**EXERCISE AIM:** Could you transcribe the whole listing, keeping every line exactly the same?

**EXERCISE INPUTS:**
%%

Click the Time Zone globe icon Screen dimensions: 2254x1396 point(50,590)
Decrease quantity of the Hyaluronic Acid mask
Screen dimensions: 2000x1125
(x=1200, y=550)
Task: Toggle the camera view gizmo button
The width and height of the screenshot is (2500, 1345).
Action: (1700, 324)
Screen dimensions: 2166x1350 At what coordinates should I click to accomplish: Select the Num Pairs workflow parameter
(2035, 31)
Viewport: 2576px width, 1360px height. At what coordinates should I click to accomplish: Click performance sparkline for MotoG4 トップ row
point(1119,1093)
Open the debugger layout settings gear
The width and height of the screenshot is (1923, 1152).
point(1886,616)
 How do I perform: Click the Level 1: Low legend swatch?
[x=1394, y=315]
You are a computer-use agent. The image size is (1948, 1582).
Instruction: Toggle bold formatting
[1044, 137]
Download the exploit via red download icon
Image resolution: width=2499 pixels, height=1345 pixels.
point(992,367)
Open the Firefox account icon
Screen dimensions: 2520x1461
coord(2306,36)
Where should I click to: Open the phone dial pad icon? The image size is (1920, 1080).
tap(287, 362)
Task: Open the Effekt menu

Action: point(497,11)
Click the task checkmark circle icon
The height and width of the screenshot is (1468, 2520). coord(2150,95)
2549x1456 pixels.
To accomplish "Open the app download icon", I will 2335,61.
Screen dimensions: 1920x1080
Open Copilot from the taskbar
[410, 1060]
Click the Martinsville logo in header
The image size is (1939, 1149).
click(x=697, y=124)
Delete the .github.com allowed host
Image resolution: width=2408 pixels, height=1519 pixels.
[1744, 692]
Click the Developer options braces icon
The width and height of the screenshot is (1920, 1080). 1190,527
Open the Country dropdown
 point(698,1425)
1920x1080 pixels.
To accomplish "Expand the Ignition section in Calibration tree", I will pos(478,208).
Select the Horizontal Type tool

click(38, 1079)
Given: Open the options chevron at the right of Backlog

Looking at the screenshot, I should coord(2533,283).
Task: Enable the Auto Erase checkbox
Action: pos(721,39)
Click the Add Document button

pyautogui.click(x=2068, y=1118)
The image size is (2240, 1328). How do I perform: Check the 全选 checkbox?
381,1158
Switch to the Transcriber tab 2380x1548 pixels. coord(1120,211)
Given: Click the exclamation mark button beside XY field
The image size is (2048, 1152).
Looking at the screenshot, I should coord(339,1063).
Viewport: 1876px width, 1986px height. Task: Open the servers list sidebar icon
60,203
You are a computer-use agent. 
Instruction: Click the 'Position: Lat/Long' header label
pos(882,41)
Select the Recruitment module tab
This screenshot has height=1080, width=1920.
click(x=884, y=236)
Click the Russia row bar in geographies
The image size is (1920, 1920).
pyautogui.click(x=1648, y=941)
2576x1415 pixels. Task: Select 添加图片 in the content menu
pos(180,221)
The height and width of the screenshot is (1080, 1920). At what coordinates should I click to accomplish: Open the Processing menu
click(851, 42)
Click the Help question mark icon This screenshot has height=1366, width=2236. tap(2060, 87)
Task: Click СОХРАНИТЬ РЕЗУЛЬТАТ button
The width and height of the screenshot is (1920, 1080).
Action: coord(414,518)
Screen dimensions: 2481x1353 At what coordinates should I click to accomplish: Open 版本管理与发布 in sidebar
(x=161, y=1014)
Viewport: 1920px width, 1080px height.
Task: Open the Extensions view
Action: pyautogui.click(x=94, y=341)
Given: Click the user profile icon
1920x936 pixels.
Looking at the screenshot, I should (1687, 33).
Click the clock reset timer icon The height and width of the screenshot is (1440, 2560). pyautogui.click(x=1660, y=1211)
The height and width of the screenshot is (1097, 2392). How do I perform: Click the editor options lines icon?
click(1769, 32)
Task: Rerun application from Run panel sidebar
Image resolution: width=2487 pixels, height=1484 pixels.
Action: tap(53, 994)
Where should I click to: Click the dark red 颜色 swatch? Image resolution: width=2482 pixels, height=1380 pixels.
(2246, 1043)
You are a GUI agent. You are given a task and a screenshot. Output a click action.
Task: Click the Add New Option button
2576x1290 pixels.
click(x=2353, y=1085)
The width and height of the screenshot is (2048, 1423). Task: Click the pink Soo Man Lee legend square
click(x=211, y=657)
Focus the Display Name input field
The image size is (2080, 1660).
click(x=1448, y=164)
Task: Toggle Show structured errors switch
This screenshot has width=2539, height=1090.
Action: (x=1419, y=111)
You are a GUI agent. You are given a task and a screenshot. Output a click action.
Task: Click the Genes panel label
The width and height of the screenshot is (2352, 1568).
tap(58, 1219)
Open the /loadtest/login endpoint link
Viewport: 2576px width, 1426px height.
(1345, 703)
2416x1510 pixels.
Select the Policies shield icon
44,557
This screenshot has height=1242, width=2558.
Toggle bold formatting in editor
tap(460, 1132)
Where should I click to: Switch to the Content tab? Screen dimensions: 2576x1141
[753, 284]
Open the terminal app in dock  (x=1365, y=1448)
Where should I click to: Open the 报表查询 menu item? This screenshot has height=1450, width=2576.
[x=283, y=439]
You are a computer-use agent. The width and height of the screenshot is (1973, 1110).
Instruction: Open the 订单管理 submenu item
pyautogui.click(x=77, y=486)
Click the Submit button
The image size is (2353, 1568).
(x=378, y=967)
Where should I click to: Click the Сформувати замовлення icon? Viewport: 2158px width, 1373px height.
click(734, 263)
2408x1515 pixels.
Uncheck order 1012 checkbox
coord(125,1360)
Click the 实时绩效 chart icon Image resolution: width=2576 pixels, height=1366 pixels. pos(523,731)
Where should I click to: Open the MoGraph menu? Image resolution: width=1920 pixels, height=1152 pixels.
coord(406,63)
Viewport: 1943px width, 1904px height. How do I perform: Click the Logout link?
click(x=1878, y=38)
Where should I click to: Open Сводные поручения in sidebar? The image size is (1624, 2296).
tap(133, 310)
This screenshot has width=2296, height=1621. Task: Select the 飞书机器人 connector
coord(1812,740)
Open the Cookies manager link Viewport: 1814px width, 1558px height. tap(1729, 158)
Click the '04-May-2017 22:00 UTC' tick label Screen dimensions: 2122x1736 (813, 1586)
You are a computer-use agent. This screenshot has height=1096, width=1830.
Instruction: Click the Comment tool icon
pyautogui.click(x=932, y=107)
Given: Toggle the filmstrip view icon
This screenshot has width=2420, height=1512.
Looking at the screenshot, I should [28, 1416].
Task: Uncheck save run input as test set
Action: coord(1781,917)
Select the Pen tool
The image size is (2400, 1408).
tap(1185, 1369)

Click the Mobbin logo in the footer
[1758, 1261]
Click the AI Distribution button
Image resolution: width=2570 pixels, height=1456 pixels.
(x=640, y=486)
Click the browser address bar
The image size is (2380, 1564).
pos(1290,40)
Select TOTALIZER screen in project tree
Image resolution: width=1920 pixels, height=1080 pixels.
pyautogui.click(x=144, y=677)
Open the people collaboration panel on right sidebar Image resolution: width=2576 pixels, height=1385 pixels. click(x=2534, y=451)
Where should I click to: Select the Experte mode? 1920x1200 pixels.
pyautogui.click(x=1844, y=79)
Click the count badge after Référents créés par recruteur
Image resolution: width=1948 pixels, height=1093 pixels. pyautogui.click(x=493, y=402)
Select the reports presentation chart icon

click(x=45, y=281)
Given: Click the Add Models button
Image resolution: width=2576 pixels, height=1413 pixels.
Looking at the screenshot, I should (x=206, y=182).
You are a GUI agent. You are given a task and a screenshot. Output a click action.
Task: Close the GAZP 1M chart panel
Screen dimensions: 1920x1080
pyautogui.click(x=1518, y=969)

%%

**OUTPUT BELOW:**
Click the Time Zone globe icon Screen dimensions: 2254x1396 point(50,590)
Decrease quantity of the Hyaluronic Acid mask
Screen dimensions: 2000x1125
(x=1200, y=550)
Task: Toggle the camera view gizmo button
The width and height of the screenshot is (2500, 1345).
Action: (1700, 324)
Screen dimensions: 2166x1350 At what coordinates should I click to accomplish: Select the Num Pairs workflow parameter
(2035, 31)
Viewport: 2576px width, 1360px height. At what coordinates should I click to accomplish: Click performance sparkline for MotoG4 トップ row
point(1119,1093)
Open the debugger layout settings gear
The width and height of the screenshot is (1923, 1152).
point(1886,616)
 How do I perform: Click the Level 1: Low legend swatch?
[x=1394, y=315]
You are a computer-use agent. The image size is (1948, 1582).
Instruction: Toggle bold formatting
[1044, 137]
Download the exploit via red download icon
Image resolution: width=2499 pixels, height=1345 pixels.
point(992,367)
Open the Firefox account icon
Screen dimensions: 2520x1461
coord(2306,36)
Where should I click to: Open the phone dial pad icon? The image size is (1920, 1080).
tap(287, 362)
Task: Open the Effekt menu

Action: point(497,11)
Click the task checkmark circle icon
The height and width of the screenshot is (1468, 2520). coord(2150,95)
2549x1456 pixels.
To accomplish "Open the app download icon", I will 2335,61.
Screen dimensions: 1920x1080
Open Copilot from the taskbar
[410, 1060]
Click the Martinsville logo in header
The image size is (1939, 1149).
click(x=697, y=124)
Delete the .github.com allowed host
Image resolution: width=2408 pixels, height=1519 pixels.
[1744, 692]
Click the Developer options braces icon
The width and height of the screenshot is (1920, 1080). 1190,527
Open the Country dropdown
 point(698,1425)
1920x1080 pixels.
To accomplish "Expand the Ignition section in Calibration tree", I will pos(478,208).
Select the Horizontal Type tool

click(38, 1079)
Given: Open the options chevron at the right of Backlog

Looking at the screenshot, I should coord(2533,283).
Task: Enable the Auto Erase checkbox
Action: pos(721,39)
Click the Add Document button

pyautogui.click(x=2068, y=1118)
The image size is (2240, 1328). How do I perform: Check the 全选 checkbox?
381,1158
Switch to the Transcriber tab 2380x1548 pixels. coord(1120,211)
Given: Click the exclamation mark button beside XY field
The image size is (2048, 1152).
Looking at the screenshot, I should coord(339,1063).
Viewport: 1876px width, 1986px height. Task: Open the servers list sidebar icon
60,203
You are a computer-use agent. 
Instruction: Click the 'Position: Lat/Long' header label
pos(882,41)
Select the Recruitment module tab
This screenshot has height=1080, width=1920.
click(x=884, y=236)
Click the Russia row bar in geographies
The image size is (1920, 1920).
pyautogui.click(x=1648, y=941)
2576x1415 pixels. Task: Select 添加图片 in the content menu
pos(180,221)
The height and width of the screenshot is (1080, 1920). At what coordinates should I click to accomplish: Open the Processing menu
click(851, 42)
Click the Help question mark icon This screenshot has height=1366, width=2236. tap(2060, 87)
Task: Click СОХРАНИТЬ РЕЗУЛЬТАТ button
The width and height of the screenshot is (1920, 1080).
Action: coord(414,518)
Screen dimensions: 2481x1353 At what coordinates should I click to accomplish: Open 版本管理与发布 in sidebar
(x=161, y=1014)
Viewport: 1920px width, 1080px height.
Task: Open the Extensions view
Action: pyautogui.click(x=94, y=341)
Given: Click the user profile icon
1920x936 pixels.
Looking at the screenshot, I should (1687, 33).
Click the clock reset timer icon The height and width of the screenshot is (1440, 2560). pyautogui.click(x=1660, y=1211)
The height and width of the screenshot is (1097, 2392). How do I perform: Click the editor options lines icon?
click(1769, 32)
Task: Rerun application from Run panel sidebar
Image resolution: width=2487 pixels, height=1484 pixels.
Action: tap(53, 994)
Where should I click to: Click the dark red 颜色 swatch? Image resolution: width=2482 pixels, height=1380 pixels.
(2246, 1043)
You are a GUI agent. You are given a task and a screenshot. Output a click action.
Task: Click the Add New Option button
2576x1290 pixels.
click(x=2353, y=1085)
The width and height of the screenshot is (2048, 1423). Task: Click the pink Soo Man Lee legend square
click(x=211, y=657)
Focus the Display Name input field
The image size is (2080, 1660).
click(x=1448, y=164)
Task: Toggle Show structured errors switch
This screenshot has width=2539, height=1090.
Action: (x=1419, y=111)
You are a GUI agent. You are given a task and a screenshot. Output a click action.
Task: Click the Genes panel label
The width and height of the screenshot is (2352, 1568).
tap(58, 1219)
Open the /loadtest/login endpoint link
Viewport: 2576px width, 1426px height.
(1345, 703)
2416x1510 pixels.
Select the Policies shield icon
44,557
This screenshot has height=1242, width=2558.
Toggle bold formatting in editor
tap(460, 1132)
Where should I click to: Switch to the Content tab? Screen dimensions: 2576x1141
[753, 284]
Open the terminal app in dock  (x=1365, y=1448)
Where should I click to: Open the 报表查询 menu item? This screenshot has height=1450, width=2576.
[x=283, y=439]
You are a computer-use agent. The width and height of the screenshot is (1973, 1110).
Instruction: Open the 订单管理 submenu item
pyautogui.click(x=77, y=486)
Click the Submit button
The image size is (2353, 1568).
(x=378, y=967)
Where should I click to: Click the Сформувати замовлення icon? Viewport: 2158px width, 1373px height.
click(734, 263)
2408x1515 pixels.
Uncheck order 1012 checkbox
coord(125,1360)
Click the 实时绩效 chart icon Image resolution: width=2576 pixels, height=1366 pixels. pos(523,731)
Where should I click to: Open the MoGraph menu? Image resolution: width=1920 pixels, height=1152 pixels.
coord(406,63)
Viewport: 1943px width, 1904px height. How do I perform: Click the Logout link?
click(x=1878, y=38)
Where should I click to: Open Сводные поручения in sidebar? The image size is (1624, 2296).
tap(133, 310)
This screenshot has width=2296, height=1621. Task: Select the 飞书机器人 connector
coord(1812,740)
Open the Cookies manager link Viewport: 1814px width, 1558px height. tap(1729, 158)
Click the '04-May-2017 22:00 UTC' tick label Screen dimensions: 2122x1736 (813, 1586)
You are a computer-use agent. This screenshot has height=1096, width=1830.
Instruction: Click the Comment tool icon
pyautogui.click(x=932, y=107)
Given: Toggle the filmstrip view icon
This screenshot has width=2420, height=1512.
Looking at the screenshot, I should [28, 1416].
Task: Uncheck save run input as test set
Action: coord(1781,917)
Select the Pen tool
The image size is (2400, 1408).
tap(1185, 1369)

Click the Mobbin logo in the footer
[1758, 1261]
Click the AI Distribution button
Image resolution: width=2570 pixels, height=1456 pixels.
(x=640, y=486)
Click the browser address bar
The image size is (2380, 1564).
pos(1290,40)
Select TOTALIZER screen in project tree
Image resolution: width=1920 pixels, height=1080 pixels.
pyautogui.click(x=144, y=677)
Open the people collaboration panel on right sidebar Image resolution: width=2576 pixels, height=1385 pixels. click(x=2534, y=451)
Where should I click to: Select the Experte mode? 1920x1200 pixels.
pyautogui.click(x=1844, y=79)
Click the count badge after Référents créés par recruteur
Image resolution: width=1948 pixels, height=1093 pixels. pyautogui.click(x=493, y=402)
Select the reports presentation chart icon

click(x=45, y=281)
Given: Click the Add Models button
Image resolution: width=2576 pixels, height=1413 pixels.
Looking at the screenshot, I should (x=206, y=182).
You are a GUI agent. You are given a task and a screenshot. Output a click action.
Task: Close the GAZP 1M chart panel
Screen dimensions: 1920x1080
pyautogui.click(x=1518, y=969)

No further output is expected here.